In this episode of Bulletproof Radio, my guest is Robert Soler, who researches, engineers and designs lighting systems that work best for the human brain and body. We get right into the biology of lighting and why LED lighting has been your No. 1 enemy indoors for years.
As a subject-matter expert for NASA’s Circadian Lighting System onboard the International Space Station, Robert helped design the first LED light for use there. He has since co-founded a NASA spin-off company to bring the same technology to the general public. He’s now vice president of Human Biological Technologies and Research at Biological Innovation and Optimization Systems (BIOS).

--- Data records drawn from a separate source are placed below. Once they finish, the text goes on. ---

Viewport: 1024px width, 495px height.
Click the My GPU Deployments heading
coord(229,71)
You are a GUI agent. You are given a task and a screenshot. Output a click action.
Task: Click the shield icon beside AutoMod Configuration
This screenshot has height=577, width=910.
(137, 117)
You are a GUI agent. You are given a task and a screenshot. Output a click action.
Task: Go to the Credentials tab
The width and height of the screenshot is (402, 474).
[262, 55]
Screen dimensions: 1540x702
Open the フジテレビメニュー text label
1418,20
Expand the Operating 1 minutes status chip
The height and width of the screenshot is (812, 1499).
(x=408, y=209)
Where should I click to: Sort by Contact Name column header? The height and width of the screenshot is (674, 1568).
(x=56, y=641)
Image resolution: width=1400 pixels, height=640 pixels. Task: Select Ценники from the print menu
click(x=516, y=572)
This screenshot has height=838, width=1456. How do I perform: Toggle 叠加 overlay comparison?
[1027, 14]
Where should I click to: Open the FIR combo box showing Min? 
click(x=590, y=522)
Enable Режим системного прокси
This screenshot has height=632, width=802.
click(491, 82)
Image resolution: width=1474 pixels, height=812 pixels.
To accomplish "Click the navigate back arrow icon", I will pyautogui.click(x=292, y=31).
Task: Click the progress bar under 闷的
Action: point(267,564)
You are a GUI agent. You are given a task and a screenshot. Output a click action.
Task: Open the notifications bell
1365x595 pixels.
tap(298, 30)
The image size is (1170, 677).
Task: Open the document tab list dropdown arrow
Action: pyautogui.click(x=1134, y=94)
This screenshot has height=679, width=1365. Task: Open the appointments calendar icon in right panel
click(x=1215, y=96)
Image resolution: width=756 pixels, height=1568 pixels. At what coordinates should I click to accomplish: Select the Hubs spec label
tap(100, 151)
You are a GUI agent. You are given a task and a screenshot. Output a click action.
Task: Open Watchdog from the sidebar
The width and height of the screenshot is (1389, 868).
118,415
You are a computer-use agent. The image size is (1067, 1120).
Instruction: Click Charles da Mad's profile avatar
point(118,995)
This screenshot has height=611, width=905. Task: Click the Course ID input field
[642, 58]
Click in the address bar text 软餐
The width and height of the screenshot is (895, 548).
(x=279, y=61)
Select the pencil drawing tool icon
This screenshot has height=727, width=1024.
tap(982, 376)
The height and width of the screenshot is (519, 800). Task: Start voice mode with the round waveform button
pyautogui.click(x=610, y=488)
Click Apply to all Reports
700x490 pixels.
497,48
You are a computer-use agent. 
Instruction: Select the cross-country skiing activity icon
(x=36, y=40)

Robert and the BIOS team set out to create better lighting to improve human sleep patterns, cognitive function and general health. Their research on circadian lights has been proven to provide benefits in alertness, jet lag, athlete performance, twilight, seasonality, skin response, photoreception, and more.
BIOS is the only truly circadian lighting developed for humans to mimic natural sunlight. “The whole premise is brighter days, darker nights,” Robert says.
BIOS and my company TrueLight have partnered to launch the first consumer lightbulb that works with your circadian rhythm, not against it. We’ve even captured exciting new technology: “We took out the bad blue and re-appropriated into the good blue region, giving those ‘sky blue’ signals that we need and getting rid of the bad blue in the shorter wavelengths,” Robert says.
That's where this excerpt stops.